What is being asked -
Please report every line in the entries that contains the string "item".

(Saved data entries)
□ □ □ □ □ □ □

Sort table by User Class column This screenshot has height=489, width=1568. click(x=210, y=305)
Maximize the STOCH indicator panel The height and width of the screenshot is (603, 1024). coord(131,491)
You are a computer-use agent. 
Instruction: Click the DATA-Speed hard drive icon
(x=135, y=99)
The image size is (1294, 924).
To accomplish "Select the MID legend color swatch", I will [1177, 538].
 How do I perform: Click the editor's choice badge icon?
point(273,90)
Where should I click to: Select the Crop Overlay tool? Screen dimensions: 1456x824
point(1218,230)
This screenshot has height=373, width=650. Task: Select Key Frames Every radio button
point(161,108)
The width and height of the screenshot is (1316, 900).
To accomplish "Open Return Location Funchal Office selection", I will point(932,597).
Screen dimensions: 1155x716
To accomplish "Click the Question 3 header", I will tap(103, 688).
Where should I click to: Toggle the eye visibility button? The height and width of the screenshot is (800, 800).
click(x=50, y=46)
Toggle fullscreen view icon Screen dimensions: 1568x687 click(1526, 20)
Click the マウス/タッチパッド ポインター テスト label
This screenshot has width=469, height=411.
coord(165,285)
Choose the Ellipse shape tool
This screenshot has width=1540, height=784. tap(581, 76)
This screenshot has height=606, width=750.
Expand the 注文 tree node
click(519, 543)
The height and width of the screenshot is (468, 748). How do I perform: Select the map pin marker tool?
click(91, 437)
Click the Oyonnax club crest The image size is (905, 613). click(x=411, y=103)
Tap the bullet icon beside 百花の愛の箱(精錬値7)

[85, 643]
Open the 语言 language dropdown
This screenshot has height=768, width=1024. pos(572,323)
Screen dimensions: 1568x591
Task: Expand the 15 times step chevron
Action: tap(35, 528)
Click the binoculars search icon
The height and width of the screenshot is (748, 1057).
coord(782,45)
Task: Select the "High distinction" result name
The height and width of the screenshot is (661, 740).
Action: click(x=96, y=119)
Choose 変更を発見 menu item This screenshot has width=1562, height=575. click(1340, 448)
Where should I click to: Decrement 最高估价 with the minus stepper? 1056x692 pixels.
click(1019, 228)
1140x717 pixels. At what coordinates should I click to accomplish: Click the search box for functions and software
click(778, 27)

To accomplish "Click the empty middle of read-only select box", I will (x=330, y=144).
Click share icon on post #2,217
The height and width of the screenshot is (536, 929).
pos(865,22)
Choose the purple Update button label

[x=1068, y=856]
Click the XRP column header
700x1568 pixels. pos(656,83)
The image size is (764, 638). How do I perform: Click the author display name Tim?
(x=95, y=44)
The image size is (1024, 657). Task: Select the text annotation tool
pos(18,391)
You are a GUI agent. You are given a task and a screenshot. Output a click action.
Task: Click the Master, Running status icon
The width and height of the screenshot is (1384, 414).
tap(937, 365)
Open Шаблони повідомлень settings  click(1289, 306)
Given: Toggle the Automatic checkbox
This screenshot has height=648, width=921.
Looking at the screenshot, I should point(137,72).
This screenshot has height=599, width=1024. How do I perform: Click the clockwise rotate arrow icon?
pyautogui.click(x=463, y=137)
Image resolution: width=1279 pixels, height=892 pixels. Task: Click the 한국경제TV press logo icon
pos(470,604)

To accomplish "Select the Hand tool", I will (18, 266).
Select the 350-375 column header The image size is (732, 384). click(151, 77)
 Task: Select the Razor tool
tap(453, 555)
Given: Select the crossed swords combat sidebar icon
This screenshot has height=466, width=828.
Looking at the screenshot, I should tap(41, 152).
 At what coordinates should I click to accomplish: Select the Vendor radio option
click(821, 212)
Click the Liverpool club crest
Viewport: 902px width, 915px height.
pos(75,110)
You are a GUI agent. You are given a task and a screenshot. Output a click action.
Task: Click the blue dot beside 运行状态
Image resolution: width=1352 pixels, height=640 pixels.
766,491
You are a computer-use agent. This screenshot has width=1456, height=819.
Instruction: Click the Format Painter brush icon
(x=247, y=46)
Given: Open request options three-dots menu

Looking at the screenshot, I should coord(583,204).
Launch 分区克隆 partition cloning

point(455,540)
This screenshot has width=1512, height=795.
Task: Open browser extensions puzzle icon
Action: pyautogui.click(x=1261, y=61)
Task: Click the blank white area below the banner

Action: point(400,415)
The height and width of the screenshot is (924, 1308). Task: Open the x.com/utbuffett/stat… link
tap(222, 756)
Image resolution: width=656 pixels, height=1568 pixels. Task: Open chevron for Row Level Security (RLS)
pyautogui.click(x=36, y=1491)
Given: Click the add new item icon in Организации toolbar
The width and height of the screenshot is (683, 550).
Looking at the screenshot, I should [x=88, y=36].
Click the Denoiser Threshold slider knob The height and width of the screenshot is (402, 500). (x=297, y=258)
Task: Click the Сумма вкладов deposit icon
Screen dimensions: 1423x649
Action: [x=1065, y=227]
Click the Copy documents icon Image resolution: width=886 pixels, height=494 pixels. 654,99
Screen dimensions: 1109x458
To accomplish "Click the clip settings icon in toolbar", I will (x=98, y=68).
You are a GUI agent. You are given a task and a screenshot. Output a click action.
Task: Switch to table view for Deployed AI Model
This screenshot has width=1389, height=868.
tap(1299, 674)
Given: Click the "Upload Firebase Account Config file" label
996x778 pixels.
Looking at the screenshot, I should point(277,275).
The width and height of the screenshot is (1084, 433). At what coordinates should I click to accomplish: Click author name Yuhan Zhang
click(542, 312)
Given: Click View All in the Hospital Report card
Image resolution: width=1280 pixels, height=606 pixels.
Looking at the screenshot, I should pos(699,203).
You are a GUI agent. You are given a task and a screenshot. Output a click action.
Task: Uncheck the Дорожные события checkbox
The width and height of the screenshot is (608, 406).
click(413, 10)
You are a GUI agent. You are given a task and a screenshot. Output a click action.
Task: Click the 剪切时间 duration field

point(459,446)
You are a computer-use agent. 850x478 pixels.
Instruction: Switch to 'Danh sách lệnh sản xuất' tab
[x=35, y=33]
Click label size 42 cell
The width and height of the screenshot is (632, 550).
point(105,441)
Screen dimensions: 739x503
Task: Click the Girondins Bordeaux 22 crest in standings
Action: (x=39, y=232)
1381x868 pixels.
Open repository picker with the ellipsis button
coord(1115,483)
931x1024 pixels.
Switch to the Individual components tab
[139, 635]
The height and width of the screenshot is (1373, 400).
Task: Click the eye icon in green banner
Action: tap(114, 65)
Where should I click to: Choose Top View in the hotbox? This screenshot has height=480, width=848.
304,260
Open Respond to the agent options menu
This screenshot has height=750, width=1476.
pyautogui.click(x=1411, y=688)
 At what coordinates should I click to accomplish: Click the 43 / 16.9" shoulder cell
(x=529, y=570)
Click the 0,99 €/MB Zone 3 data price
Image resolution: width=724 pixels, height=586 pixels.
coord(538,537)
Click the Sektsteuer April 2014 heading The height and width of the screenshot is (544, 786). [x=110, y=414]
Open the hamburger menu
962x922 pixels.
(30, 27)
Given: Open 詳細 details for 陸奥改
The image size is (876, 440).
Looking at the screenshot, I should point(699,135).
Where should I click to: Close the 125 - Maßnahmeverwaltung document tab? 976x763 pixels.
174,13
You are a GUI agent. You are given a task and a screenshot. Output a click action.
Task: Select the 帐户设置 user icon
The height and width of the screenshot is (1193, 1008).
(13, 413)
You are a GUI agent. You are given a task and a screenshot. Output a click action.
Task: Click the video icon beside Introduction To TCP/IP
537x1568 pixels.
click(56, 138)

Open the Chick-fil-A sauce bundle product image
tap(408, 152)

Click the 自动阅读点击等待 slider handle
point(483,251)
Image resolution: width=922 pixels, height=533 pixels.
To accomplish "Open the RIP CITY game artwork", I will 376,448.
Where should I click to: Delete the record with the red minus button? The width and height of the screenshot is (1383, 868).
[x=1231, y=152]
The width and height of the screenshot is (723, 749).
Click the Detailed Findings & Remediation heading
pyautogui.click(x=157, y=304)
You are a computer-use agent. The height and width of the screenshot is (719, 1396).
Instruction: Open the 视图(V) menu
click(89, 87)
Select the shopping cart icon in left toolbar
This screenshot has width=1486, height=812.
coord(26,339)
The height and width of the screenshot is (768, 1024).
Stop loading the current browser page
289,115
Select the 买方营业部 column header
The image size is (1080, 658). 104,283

□ □ □ □ □ □ □

Exercise response -
Choose 変更を発見 menu item This screenshot has width=1562, height=575. click(1340, 448)
Given: Click the add new item icon in Организации toolbar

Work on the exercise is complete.